* START Record list *
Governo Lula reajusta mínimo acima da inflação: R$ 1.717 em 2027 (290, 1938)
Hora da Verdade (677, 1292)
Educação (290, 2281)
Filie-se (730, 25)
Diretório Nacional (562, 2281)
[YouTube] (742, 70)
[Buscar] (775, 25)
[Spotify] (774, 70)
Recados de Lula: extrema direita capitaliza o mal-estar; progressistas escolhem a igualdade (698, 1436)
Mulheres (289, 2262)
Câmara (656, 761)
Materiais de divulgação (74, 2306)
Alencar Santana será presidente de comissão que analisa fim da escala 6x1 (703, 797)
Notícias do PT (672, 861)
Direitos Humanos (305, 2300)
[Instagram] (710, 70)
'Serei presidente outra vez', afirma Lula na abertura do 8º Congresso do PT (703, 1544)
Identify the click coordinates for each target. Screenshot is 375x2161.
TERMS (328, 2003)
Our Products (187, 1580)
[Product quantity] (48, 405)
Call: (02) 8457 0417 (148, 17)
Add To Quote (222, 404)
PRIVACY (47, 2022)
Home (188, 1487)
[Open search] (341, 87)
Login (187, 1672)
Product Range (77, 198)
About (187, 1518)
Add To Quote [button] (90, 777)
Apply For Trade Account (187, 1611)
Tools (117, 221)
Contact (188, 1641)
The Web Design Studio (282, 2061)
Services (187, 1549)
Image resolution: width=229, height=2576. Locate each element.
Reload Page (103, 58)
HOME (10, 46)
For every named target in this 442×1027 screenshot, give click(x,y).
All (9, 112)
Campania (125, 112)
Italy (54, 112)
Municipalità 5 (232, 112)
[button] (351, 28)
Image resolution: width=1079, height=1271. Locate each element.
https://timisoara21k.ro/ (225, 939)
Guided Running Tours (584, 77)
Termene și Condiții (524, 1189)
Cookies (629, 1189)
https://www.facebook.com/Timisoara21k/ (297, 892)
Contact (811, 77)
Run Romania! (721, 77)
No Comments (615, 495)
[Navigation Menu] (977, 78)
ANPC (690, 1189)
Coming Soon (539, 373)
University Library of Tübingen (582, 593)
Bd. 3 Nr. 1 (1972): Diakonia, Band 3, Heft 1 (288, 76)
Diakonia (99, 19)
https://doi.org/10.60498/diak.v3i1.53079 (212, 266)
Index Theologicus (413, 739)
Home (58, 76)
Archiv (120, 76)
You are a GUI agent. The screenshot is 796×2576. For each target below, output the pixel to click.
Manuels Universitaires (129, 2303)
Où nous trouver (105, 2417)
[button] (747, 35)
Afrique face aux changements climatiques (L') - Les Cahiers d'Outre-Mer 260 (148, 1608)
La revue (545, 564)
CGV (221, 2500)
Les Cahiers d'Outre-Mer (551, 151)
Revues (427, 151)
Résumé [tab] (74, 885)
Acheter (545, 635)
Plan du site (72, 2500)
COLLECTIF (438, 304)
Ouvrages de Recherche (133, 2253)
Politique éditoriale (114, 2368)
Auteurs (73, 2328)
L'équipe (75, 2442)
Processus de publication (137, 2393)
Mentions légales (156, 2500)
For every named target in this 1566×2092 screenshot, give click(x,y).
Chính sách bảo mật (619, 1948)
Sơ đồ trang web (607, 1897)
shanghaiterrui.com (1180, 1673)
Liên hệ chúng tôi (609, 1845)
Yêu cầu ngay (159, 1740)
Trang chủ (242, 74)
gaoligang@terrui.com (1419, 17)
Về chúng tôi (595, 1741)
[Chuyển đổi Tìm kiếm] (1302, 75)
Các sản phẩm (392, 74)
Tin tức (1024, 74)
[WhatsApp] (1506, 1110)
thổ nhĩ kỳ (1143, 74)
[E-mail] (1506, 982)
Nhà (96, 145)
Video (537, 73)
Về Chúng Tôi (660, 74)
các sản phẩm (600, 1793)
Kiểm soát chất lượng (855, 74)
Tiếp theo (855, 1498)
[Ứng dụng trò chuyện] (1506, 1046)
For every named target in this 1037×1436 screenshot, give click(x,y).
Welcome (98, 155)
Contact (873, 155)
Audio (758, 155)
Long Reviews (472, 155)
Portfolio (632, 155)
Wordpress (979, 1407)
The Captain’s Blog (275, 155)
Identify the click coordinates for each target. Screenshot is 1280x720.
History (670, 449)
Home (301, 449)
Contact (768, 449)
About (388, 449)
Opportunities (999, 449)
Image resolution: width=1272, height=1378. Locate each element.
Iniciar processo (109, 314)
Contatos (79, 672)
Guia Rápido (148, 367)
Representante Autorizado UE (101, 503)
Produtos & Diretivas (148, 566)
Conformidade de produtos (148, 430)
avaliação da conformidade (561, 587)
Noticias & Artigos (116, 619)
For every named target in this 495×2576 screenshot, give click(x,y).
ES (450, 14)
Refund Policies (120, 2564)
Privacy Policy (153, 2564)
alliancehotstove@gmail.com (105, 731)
* END Record list *
Can you format the items as a numbered list, running from the start of the items through the line containing "[Spotify] (774, 70)", both ends included and blank lines left out?

1. Governo Lula reajusta mínimo acima da inflação: R$ 1.717 em 2027 (290, 1938)
2. Hora da Verdade (677, 1292)
3. Educação (290, 2281)
4. Filie-se (730, 25)
5. Diretório Nacional (562, 2281)
6. [YouTube] (742, 70)
7. [Buscar] (775, 25)
8. [Spotify] (774, 70)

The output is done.